Lannie released her hair, but she sighed and nodded. There should have been something she could have done. Hadn’t she seen family after family get the news that there loved one had died in battle? “How was this different?” She muttered and frowned at the king without realizing it.
Again and again she had found the words to say to grieving families. The ones who crowded at the door with smiles to receive a letter, only for their hopes to be killed by a single piece of paper. And then, when faced with one man in the forest, everything left her.
“Did you find the faerie gate?” The king asked. Lannie jolted from her reverie, and in her confusion answered before she thought.
“We did.” She winced and looked down at her toes. The one subject she had been hoping he would not bring up. “Though it doesn’t matter now, tomorrow we will be too far to send scouts, and we can’t spare an expedition.”

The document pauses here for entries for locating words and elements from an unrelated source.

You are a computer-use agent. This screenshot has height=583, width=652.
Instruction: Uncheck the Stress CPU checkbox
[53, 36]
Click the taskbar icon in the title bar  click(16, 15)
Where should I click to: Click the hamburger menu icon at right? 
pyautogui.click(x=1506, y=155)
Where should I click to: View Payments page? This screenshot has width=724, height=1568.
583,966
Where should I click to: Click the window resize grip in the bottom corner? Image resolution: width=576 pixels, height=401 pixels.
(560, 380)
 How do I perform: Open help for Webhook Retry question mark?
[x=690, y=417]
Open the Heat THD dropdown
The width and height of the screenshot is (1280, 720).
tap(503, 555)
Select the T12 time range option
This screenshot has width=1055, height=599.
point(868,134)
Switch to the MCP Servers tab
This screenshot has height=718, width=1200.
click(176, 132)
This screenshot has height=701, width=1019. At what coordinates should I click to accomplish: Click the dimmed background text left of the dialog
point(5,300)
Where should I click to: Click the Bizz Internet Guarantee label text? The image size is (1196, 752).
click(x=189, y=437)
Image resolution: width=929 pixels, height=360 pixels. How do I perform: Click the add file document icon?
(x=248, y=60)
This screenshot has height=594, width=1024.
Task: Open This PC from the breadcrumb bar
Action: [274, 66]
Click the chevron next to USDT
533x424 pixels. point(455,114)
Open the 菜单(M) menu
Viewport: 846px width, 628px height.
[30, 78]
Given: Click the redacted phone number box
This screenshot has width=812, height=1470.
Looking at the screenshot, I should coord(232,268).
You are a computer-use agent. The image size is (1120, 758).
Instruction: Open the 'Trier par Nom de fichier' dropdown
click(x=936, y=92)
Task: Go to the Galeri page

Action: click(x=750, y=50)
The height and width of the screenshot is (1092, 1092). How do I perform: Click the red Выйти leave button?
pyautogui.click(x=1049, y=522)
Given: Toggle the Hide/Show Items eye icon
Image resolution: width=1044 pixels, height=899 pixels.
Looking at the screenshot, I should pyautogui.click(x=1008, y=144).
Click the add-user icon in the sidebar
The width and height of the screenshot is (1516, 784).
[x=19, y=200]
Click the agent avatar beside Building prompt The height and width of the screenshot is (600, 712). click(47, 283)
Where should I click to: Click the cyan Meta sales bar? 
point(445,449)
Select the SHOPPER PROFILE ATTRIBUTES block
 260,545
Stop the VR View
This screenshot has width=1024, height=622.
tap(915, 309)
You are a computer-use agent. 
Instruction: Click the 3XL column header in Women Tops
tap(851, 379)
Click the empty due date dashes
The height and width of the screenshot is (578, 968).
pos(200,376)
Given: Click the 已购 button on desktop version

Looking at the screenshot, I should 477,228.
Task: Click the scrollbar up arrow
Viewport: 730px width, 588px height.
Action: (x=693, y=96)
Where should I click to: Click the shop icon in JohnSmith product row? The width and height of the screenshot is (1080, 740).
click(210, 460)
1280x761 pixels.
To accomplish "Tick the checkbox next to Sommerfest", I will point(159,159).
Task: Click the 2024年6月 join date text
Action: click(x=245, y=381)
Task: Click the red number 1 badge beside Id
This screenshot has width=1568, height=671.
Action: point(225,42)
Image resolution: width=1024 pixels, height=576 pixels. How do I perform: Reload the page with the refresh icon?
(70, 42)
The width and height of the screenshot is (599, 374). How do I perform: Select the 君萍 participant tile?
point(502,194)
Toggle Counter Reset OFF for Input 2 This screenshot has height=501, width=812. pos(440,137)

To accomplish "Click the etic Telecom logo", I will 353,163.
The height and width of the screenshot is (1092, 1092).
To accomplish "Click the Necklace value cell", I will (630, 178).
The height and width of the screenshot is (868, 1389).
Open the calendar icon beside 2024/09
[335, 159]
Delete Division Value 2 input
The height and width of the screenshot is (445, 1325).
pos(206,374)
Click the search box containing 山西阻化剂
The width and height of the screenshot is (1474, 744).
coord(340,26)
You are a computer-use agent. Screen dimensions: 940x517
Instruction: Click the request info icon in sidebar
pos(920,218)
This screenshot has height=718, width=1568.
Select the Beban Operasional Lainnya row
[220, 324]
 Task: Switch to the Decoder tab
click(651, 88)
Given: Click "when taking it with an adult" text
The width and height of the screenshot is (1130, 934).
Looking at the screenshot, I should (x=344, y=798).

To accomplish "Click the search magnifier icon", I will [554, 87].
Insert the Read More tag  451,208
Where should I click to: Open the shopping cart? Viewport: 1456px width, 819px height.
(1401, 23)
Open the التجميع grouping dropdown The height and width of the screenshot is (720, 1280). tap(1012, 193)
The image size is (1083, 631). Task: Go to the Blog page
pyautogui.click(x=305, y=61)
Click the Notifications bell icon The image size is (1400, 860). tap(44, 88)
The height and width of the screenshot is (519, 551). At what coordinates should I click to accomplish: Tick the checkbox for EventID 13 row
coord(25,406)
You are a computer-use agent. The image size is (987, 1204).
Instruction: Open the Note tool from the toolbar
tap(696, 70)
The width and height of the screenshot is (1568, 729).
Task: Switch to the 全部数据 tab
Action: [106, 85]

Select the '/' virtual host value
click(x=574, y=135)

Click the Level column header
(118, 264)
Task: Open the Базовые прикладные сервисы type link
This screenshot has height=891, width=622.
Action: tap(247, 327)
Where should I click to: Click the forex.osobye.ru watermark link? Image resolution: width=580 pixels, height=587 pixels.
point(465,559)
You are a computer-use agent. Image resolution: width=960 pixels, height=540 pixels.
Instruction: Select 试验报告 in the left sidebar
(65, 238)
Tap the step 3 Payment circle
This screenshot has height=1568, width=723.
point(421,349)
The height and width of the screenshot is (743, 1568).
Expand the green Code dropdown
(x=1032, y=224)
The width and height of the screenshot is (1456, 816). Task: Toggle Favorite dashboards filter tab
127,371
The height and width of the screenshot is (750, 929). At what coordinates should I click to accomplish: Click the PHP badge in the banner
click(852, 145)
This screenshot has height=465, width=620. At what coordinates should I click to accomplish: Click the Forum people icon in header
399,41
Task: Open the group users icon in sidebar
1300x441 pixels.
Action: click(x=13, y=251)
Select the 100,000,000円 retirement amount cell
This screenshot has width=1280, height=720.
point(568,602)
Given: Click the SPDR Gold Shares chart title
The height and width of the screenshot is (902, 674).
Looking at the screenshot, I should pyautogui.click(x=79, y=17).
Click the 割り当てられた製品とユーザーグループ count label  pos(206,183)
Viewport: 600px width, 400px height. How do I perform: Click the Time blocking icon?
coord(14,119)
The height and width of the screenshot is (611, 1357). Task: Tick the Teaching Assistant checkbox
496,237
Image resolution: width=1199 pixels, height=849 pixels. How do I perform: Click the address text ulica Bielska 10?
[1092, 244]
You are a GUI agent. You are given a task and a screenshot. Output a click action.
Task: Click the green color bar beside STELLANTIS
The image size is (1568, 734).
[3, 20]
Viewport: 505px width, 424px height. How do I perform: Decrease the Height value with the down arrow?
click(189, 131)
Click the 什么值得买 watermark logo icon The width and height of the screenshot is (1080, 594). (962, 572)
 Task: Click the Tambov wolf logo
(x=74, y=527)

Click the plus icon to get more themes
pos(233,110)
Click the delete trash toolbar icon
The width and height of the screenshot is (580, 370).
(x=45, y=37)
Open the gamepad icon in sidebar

The one she and Beldon had been on was only sanctioned because the army needed a rest, and because he petitioned the king every day. Every, single, day. The only person who went to the king more was Lannie. Would that all change now that he had what he wanted?
“So it wasn’t destroyed?” The kings voice was gentle, which made it worse.
“We were close,” Lannie looked down at her dusty boots. “I could hear the whispers. I would bet my sword it was just around the bend in the stream.”
She trailed off. She loved her father, she would do anything for him, say anything for him. She took a deep breath and plunged on. “I drew my sword, ready to destroy the accursed thing. We were so, so close. Except I didn’t dare go alone, and Lord Beldon refused.” Lannie scowled as she pictured his grief stricken face, shaking his head no matter what she said.
“Why did he refuse?”
“He said he wasn’t ready,” Lannie growled. Her anger burned away all her earlier sympathy. “That now was not the time. And he wouldn’t move.”
Despite all her cajoling and convincing, she even yelled, and he stayed rooted to the ground, staring at his sisters helmet.
“Did you command him?”
Lannie squeezed her eyes shut, she didn’t want to see her fathers disapproving face. “I shouldn’t have. I was angry, and afraid that any moment the whispers would take him too.” She took a deep, shuddering breath. “I commanded, and he walked the other way.”
In the space of a moment, her angry words had cost her an ally. As soon as they had left her mouth, the words had tasted of ash, a taste that filled her mouth all the way back to camp. Beldon would never word with her again.
“Royalty is not a right to leadership,” the king began.
“It is an opportunity to serve,” Lannie muttered and slowly cracked open her eyes.
The king was not angry, though his eyes were sad, and that was worse.
“I’m sorry,” she whispered. “I will go apologize.” Though it would nothing but appease her own conscience. Her and Beldon’s alliance was beyond any repair.
“Stay a moment and look over this map with me,” the kings rose from his throne and gestured to the large parchment map on the table. “Where is the faerie portal, do you think? And do the scouts need to be warned?”
* * *
Beldon unstrapped his sword and laid it on his cot. Then he paused, staring at it yet not seeing it. Lannie had wished for it to spill faerie blood. She did it every day, marching through the forest as if she could not hear the whispers. Could she not hear the voices that dragged down his geet and made his efforts seem useless?
He could hardly speak because of them in the forest, and she wanted to go farther. Beldon shook himself and began to unbuckle his leg braces. Their alliance was over. She would never consent to work with a man who heard every whisper. Who may someday follow in the footsteps of his father and sister.